Joy, kindness and generosity are the essence of the holiday season. Each year, as the last leaves fall from frozen branches of neighborhood trees and the moon hangs low in the winter night sky, families across the country prepare for the biggest gift-giving holiday of the year — Christmas.
The prospect of mom’s famous sugar cookies, family and merriment take over America’s cities and towns.
Streets are adorned with red and green decorations, giving all who care to take a second glance a friendly “Welcome” or “Happy Holidays.”
Stores and retailers are licking their chops as consumers test the boundaries of their credit cards and checking accounts. However, not every aspect of the holidays is full of cheer and good will.
The innocence Christmas bestows upon a community also leaves the kindness and generosity of people in a vulnerable position. The potential for businesses and companies to have their services taken advantage of is increased.

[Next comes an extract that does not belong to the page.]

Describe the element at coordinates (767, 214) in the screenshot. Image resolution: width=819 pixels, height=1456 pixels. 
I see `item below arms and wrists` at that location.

Owner of Blair’s Supermarket, Brent Foulger, takes precautions during the holidays and certain times of the year to protect his business.
Each year around the holidays, Foulger said Blair’s does not accept out of town checks because, often, several bad checks are written by patrons on their way out of town.That leaves business owners in a pickle when the time comes to recover the funds.
Allen Mercer, owner of Vali Cinemas in downtown Powell, does not accept checks from Northwest College students at any time during the year.
“I’m tired of fighting with it,” Mercer stated.
After two returned checks in a week for $13 each, Mercer finally put the cap on taking checks from college students.
Before, Mercer would only refuse checks from college students in the spring. “I’ve been putting up with it for 30 years,” he added. Mercer has owned Vali Cinema since 1979.
Mercer said small businesses can’t afford to take the loss from returned checks.He stated, “It doesn’t take much to hurt them.”
According to Mercer, many business in town stop taking out of town checks from college students in the spring, when the chances of receiving a bad check without seeing reparations is high.
“The merchants are the losers on bad checks,” Mercer said.
When businesses receive bad checks, they are returned to the account holder after a few attempts by the bank to deposit the check.
Then the banks will send the unfortunate business owner a letter, informing them that the funds will be taken from their business account.
From there, it is the business’s responsibility to locate the person who wrote the check to try and recover the funds.
Most attempts are futile. Many customers, as in the case of Vali Cinema, are long gone by the time the check is returned. The only thing Mercer can do in his situation is write off the bad checks at the end of the year.
Mercer does his banking at First National Bank in Powell, where a fee of $25 is charged to the account holder for each bounced check.
According to Kate Bjornstad, customer service representative for Bank of the West in Powell, Bank of the West charges a fee of $28 for returned checks.

Other banks in the area, including Big Horn Federal and Shoshone First Bank, charge between $20 and $30 for each returned check.